In case the Company shall desire to exercise its right to redeem
Series K Notes which are subject to redemption, it shall give notice of such
redemption to Holders of the Series K Notes to be redeemed as hereinafter
provided in this Section.
In the event the principal amount of Series K Notes to be
redeemed shall not be equal to the principal amount of the class or classes of
Series K Notes designated by the Company for redemption, or in the event no such
class has been so designated and if less than all the Series K Notes subject to
redemption are to be redeemed, the Company shall, at least 45 days prior to the
Redemption Date fixed by the Company (unless a shorter notice shall be
satisfactory to the Trustee), notify the Trustee of such Redemption Date and of
the principal amount of Series K Notes to be redeemed by class, if applicable.

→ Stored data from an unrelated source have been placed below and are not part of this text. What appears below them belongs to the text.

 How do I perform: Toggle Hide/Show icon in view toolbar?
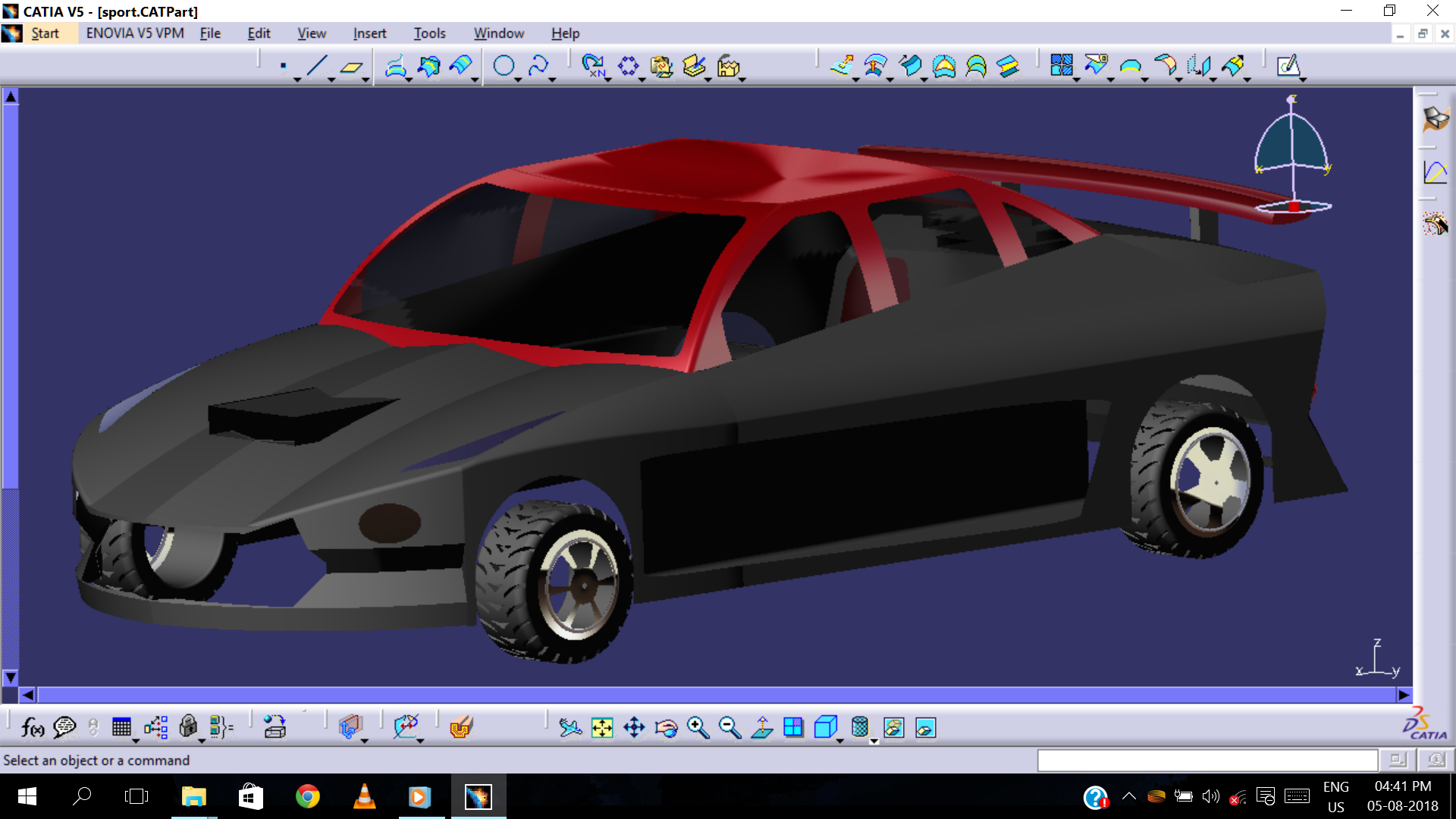pos(893,728)
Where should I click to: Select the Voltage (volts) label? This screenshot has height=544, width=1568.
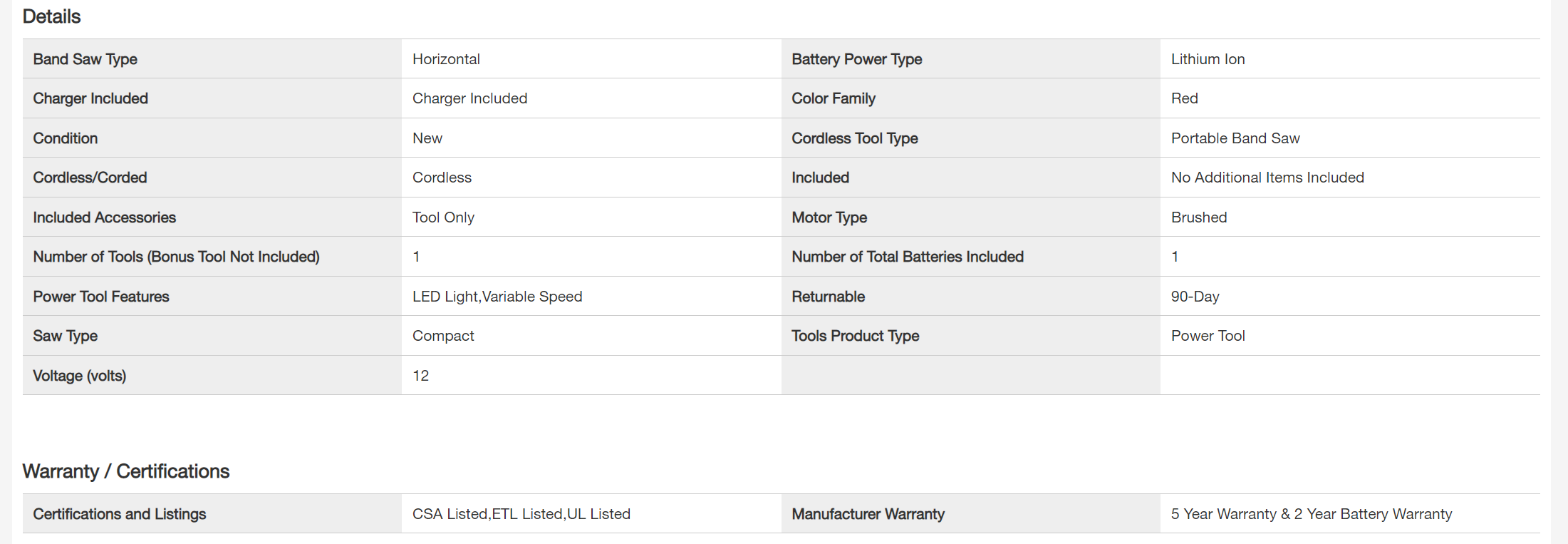[x=79, y=376]
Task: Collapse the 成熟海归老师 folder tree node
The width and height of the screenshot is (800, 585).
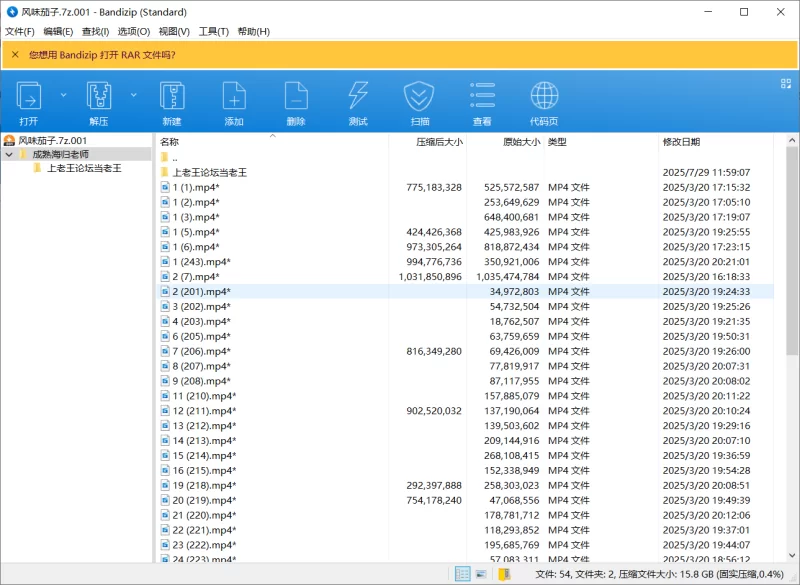Action: click(x=9, y=155)
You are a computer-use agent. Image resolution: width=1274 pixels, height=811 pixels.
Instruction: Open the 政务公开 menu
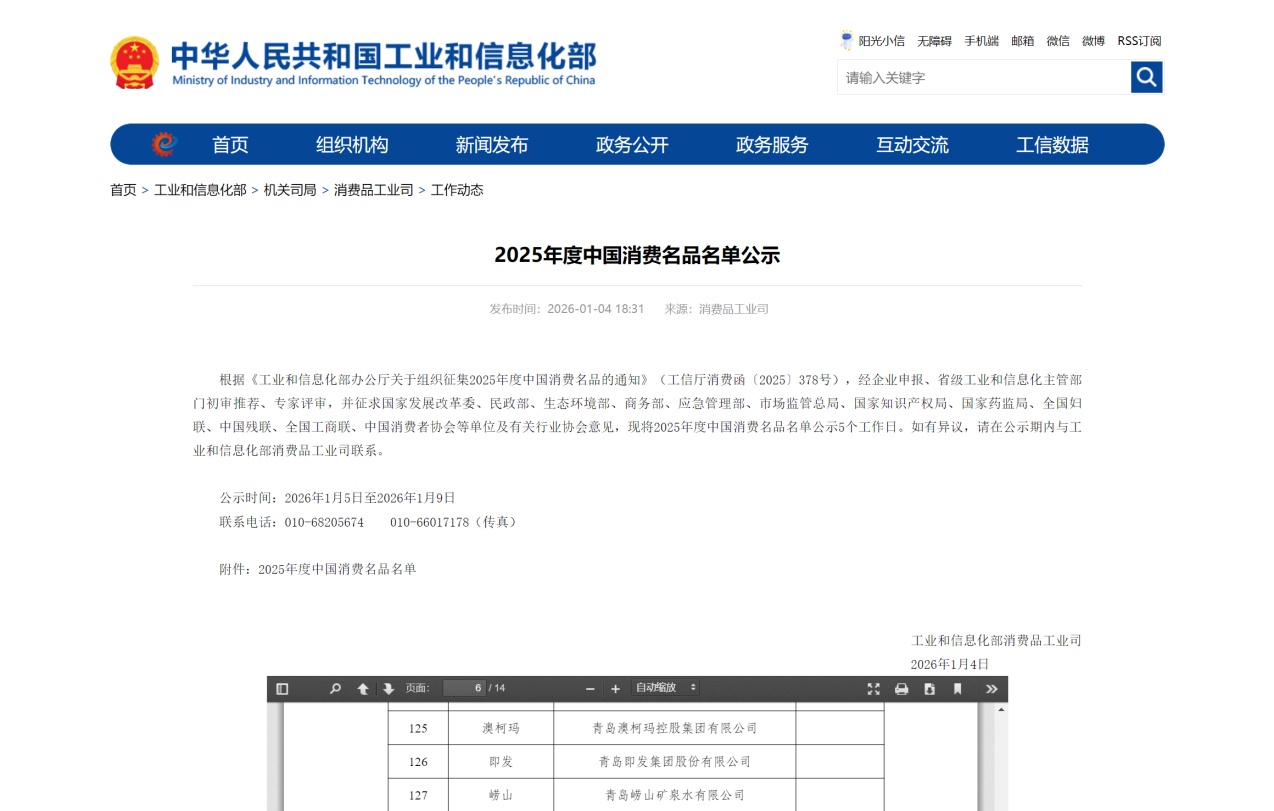tap(631, 144)
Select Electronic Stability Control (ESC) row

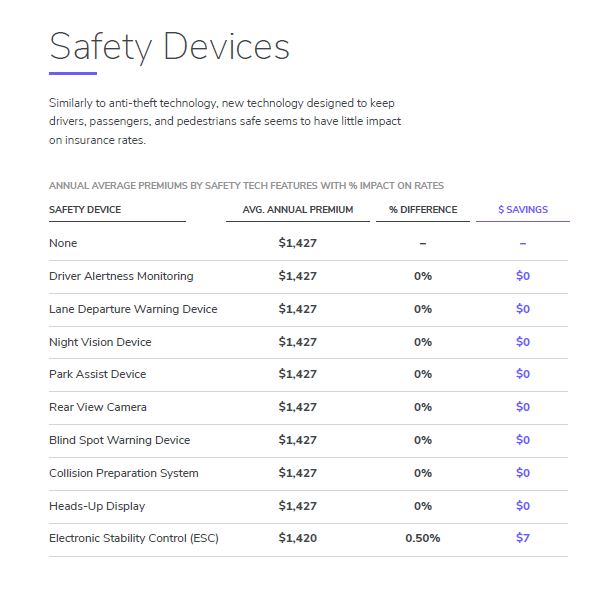click(x=308, y=539)
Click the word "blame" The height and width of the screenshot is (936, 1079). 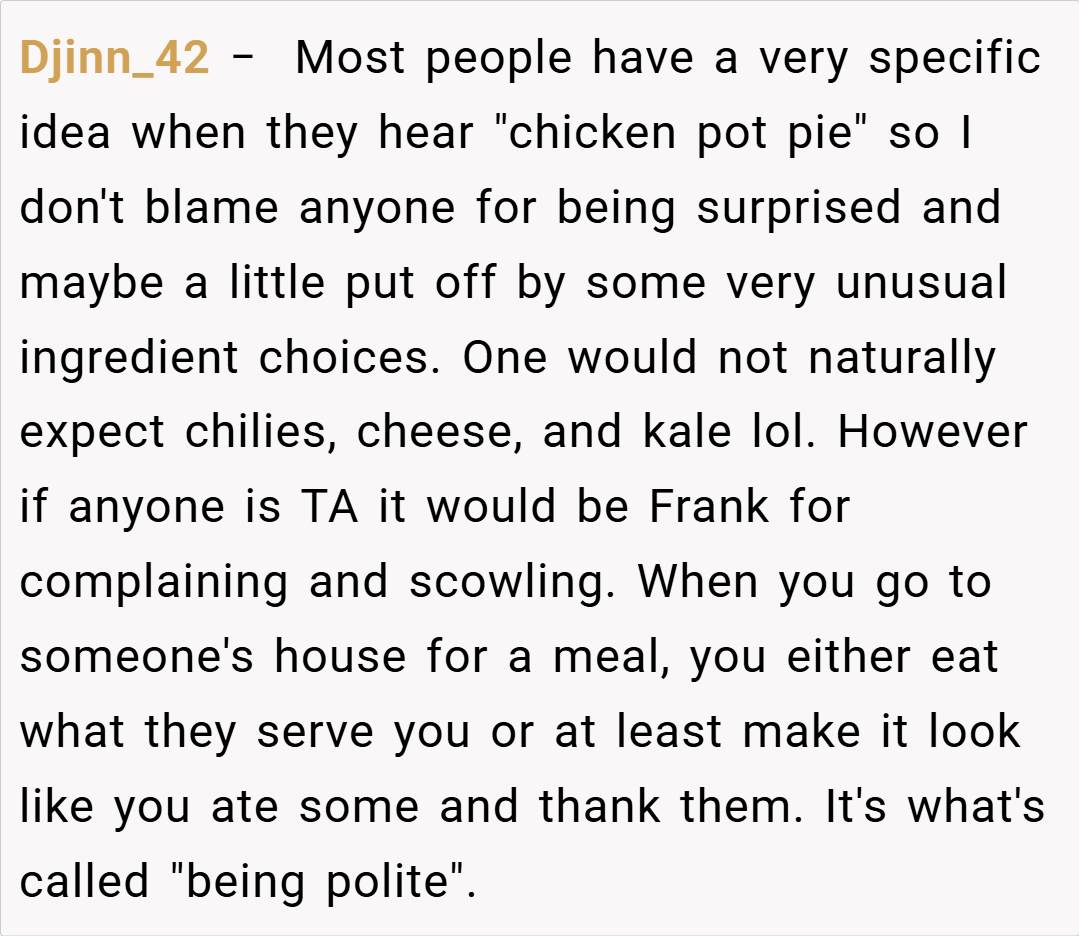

Thereupon the Trustee shall select (giving effect to the designation, if any, of
a class or classes of Series K Notes to be redeemed), in such manner as it shall
deem appropriate and fair in its sole discretion and which may provide for the
selection of portions (equal to $100 or an integral multiple of $100) of the
principal of Series K Notes of a denomination larger than $100, the particular
Series K Notes to be redeemed in whole or in part and shall thereafter promptly
notify the Company and each Investment Note Registrar in writing, by designating
the numbers thereof or by any other method, which Series K Notes or portions
thereof are to be redeemed.
Notice of redemption shall be given to the Holders of Series K
Notes to be redeemed as a whole or in part by mailing by first class mail a
notice of such redemption not less than 30 nor more than 60 days prior to the
date fixed for redemption to their last addresses as they shall appear upon the
Investment Note Register, but failure to give such notice by mail to the Holder
of any Series K Note or any defect in such notice shall not affect the validity
of the proceedings for the redemption of any other Series K Note or portion
thereof. Any notice mailed in the manner provided in this paragraph shall be
conclusively presumed to have been duly given, whether or not the Holder
receives the notice.
Each notice to be mailed to the Holders of Series K Notes as
aforesaid shall state the following: (a) the Redemption Date; (b) if less than
all of the Series K Notes are to be redeemed, the distinguishing numbers (which
may be given by individual numbers of Series K Notes, by specifying all Series K
Notes ending in certain key numbers and/or by specifying all Series K Notes
between two stated numbers) or other characteristics of the Series K Notes to be
redeemed (indicating the extent of any partial redemption thereof), together
with such other description of the Series K Notes (and portions of Series K
Notes, if any) as may be necessary in order to identify the same, provided that
any such notice to be mailed need describe only the Series K Notes to be
redeemed from the Holder to whom such notice is mailed; (c) the Redemption
Price; (d) that interest on such Series K Notes (or on the portion to be
redeemed of any of such Series K Notes so designated for redemption in part)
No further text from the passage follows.